The court also permitted implementation of Trump's ban on transgender people in the military, let his administration withhold payment to foreign aid groups for work already performed for the government, allowed his firing of two Democratic members of federal labor boards to stand for now, and backed his Department of Government Efficiency in two disputes.
"President Trump secured the relief he sought in most of his administration's cases," George Mason University law school professor Robert Luther III said.
"Justice Barrett's opinion is a win for the presidency," Luther said of the decision on nationwide injunctions. "It recognizes that the executive branch is a bully pulpit with a wide range of authorities to implement the promises of a campaign platform."
Once again, as with many of the term's major decisions, the three liberal justices found themselves in dissent, a familiar position as the court under the guidance of Chief Justice John Roberts continues to shift American law rightward.
The rulings in favor of Trump illustrate that "the court's three most liberal justices are proving less relevant now than at any earlier point in the Roberts Court with respect to their impact on its jurisprudence," Luther said.
The cases involving Trump administration policies this year came to the court as emergency filings rather than through the normal process, with oral arguments held only in the birthright litigation. And those arguments did not focus on the legality of Trump's action but rather on the actions of the judges who found that it was likely unconstitutional.
"One theme is the court's struggle to keep pace with a faster-moving legal world, especially as the Trump administration tests the outer boundaries of its powers," Boston College Law School professor Daniel Lyons said.
In other cases during the nine-month term, the court sided with a Republican-backed ban in Tennessee on gender-affirming medical care for transgender minors, endorsed South Carolina's plan to cut off public funding to reproductive healthcare and abortion provider Planned Parenthood, and made it easier to pursue claims alleging workplace "reverse" discrimination.

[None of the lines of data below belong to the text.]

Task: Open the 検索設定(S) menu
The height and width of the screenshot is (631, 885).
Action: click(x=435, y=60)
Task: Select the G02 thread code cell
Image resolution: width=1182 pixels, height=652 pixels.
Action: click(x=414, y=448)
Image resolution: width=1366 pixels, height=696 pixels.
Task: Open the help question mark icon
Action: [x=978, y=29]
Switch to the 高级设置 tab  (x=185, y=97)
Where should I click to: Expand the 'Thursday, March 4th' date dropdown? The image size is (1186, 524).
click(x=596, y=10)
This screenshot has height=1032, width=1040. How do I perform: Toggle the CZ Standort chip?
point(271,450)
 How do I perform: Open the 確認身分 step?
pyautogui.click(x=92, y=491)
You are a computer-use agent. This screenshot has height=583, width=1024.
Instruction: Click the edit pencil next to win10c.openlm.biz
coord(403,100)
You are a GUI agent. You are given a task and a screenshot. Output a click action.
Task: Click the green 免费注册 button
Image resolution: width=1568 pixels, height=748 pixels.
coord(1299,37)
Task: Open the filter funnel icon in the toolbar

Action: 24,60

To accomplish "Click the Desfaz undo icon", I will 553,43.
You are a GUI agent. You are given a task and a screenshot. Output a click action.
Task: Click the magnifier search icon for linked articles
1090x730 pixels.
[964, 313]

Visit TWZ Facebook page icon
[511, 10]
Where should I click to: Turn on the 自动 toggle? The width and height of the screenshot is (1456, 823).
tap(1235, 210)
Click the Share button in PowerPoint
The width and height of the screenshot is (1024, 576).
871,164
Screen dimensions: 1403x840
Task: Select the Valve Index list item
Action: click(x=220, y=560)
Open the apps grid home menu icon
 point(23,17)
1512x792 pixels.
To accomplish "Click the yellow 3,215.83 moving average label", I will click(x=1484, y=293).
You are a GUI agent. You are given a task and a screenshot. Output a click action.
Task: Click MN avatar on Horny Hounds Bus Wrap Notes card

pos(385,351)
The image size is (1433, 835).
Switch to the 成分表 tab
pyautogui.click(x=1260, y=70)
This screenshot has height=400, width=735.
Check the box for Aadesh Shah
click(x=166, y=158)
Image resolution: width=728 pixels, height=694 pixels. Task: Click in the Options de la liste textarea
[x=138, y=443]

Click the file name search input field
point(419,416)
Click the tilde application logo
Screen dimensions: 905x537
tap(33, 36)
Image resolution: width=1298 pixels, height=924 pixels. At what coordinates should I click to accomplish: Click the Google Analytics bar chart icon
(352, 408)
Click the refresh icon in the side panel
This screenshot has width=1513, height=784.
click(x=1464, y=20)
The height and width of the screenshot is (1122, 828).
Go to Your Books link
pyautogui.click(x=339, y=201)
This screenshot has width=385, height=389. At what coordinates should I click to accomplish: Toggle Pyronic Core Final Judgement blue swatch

The court also spared two American gun companies from the Mexican government's lawsuit accusing them of aiding illegal firearms trafficking to drug cartels, and allowed parents to opt elementary school children out of classes when storybooks with LGBT characters are read.
In several cases involving federal statutes, the message from the justices is that people unhappy with the outcome need to take that up with Congress, according to Loyola Law School professor Jessica Levinson.
"The court is implicitly saying, 'That's Congress' problem to fix, and it's not the court's role to solve those issues,'" Levinson said.
This is the second straight year that the court ended its term with a decision handing Trump a major victory. On July 1, 2024, it ruled in favor of Trump in deciding that presidents cannot be prosecuted for official actions taken in office. It marked the first time that the court recognized any form of presidential immunity from prosecution.
The Supreme Court's next term begins in October but Trump's administration still has some emergency requests pending that the justices could act upon at any time. It has asked the court to halt a judicial order blocking mass federal job cuts and the restructuring of agencies. It also has asked the justices to rein in the judge handling a case involving deportations to so-called "third countries."
Recent rulings "have really shown the court for what it is, which is a deeply conservative court," Georgia State University law professor Anthony Michael Kreis said.
The court's jurisprudence reflects a larger shift in the national discourse, with Republicans feeling they have the political capital to achieve long-sought aims, Kreis said.
The court's conservative majority, Kreis said, "is probably feeling more emboldened to act."